Terminology We Live By
/This blog is mainly intended to share publications and events related to my academic work. Occasionally, I will also use it to work out some personal thoughts which have no space in more formal talks and publications. To start off the project I want to briefly discuss 'Cartoon Science' the title I chose for this website.
In the comics community there has been a long and complicated debate on the exact terminology used to define the object of our interest. The terms 'comics', 'cartoons', 'graphic novels', 'graphic narratives' or 'sequential art' (famously adopted by Scott McCloud in Understanding Comics 1993) are sometimes used quite freely and interchangeably to refer to the same medium. However, sometimes they are also used to refer to very different formats (or even different genres) and can elicit very strong reactions in some people. Personally, I have never been a fan of strict definitions - which often tend to complicate interdisciplinary conversations - but as I start to discuss comics in a more theoretical framework I feel the need to justify the terminology I use.

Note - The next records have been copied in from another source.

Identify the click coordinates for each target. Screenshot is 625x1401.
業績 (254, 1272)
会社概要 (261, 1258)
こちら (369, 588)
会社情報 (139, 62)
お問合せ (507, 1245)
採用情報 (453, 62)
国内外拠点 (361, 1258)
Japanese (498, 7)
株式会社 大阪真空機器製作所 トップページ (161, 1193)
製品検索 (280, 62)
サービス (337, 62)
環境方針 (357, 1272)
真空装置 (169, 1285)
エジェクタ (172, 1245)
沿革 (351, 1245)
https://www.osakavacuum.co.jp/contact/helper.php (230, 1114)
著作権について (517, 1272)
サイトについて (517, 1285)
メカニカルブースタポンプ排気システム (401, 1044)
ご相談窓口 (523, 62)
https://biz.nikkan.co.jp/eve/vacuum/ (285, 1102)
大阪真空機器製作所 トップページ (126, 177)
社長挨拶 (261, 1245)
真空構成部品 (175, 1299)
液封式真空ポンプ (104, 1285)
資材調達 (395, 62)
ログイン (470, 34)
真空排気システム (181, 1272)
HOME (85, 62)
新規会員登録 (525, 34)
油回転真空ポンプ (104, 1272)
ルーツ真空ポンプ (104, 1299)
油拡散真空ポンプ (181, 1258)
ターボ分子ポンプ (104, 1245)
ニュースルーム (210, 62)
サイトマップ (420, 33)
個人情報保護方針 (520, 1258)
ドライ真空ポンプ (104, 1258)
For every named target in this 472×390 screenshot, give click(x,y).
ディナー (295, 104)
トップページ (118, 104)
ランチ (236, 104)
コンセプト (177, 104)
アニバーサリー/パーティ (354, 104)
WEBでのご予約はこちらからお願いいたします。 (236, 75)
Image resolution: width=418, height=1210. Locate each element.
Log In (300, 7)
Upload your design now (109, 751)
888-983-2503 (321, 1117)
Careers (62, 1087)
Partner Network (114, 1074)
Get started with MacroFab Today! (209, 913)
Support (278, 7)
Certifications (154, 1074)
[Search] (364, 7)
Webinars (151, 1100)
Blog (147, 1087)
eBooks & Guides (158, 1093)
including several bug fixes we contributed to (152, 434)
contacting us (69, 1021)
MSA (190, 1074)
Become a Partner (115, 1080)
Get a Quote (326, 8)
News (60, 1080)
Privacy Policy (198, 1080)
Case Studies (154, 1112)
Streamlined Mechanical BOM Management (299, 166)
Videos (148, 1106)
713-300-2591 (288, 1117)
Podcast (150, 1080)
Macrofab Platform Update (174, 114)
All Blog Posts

On an ideological level, I often sympathise with a certain pride in using the word ‘comics’, in order to embrace the humble origins of the medium and to refuse to rebrand it (as 'graphic novel') to please a cultural elite. However, I can see how the association between 'comic' and 'funny' in the English language could be an issue, especially when dealing with subjects that are not funny at all (this is less problematic with the French bande desinée or the Italian fumetti). Also, as an author I often prefer to define myself as a 'cartoonist', simply because the term ‘comic artist’ always seemed cumbersome to me (or even pretentious). After all, if you write books you just call yourself a ‘writer’, not a ‘book artist’. Of course, a downside of the term ‘cartoons’ is that it is often meant as single panel cartoons or comic strips. When it comes to the length of the material I understand the need to draw some boundaries, and I should make clear that for the scope of this project I am interested in medium-long form stories. Not because I consider these superior, but simply because for the purpose of science communication I feel like it would be difficult to communicate complex ideas in less than 4 panels. However, I like the ambiguity of ‘cartoons’ when it is applied to 'animations', which of course share many similarities with comics and are often associated in popular culture. This is why in my research I will often use the more technical term 'visual narratives', instead of ‘cartoons’ in order to include other formats such as animations, web comics, video games and similar formats, which are becoming increasingly intertwined in our culture.
However, for the title of the page I decided to stick with 'cartoon' science. Not only because it seems more memorable, but also because I think ‘cartooning’ better summarizes the process of visual simplification which I consider the essential characteristic of comics (or whatever you want to call them). If I really had to choose a definition I would subscribe with the one given by Douglas Wolk in Reading Comics (2007), and best exemplified by authors like Chris Ware and Ivan Brunetti:
When I talk about “drawing” in this book, I usually mean a specific kind of drawing: cartooning. (Artists from the fine-art world who draw are much faster to make the distinction.) The difference is that drawing in the conventional sense is usually supposed to represent real-world beings and objects [...] Cartooning is a whole different game, It chief tools are story and symbolic abstraction; it usually begins and sometimes ends with contour and outline, and it relies on conventions that imply the progression of time. Cartoonists can draw characters who look only vaguely like actual people do, and backgrounds with only the faintest hints or real world complexity, and get away with it - often that’s the idea. The simplifications of cartooning are symbolic even more than they are retinal: there are universally accepted scribbles that stand in for what mouths and noses and motion and sweat look like.
I see a direct connection between this notion and the theories expressed by Lakoff and Johnson in Metaphors We Live By (1980). These authors suggested that metaphors are not simply a figure of speech but a fundamental way through which we understand the world, and I am very interested in exploring how comics - an intrinsically metaphoric medium - may enable us to map abstract scientific concepts onto human-relatable experiences.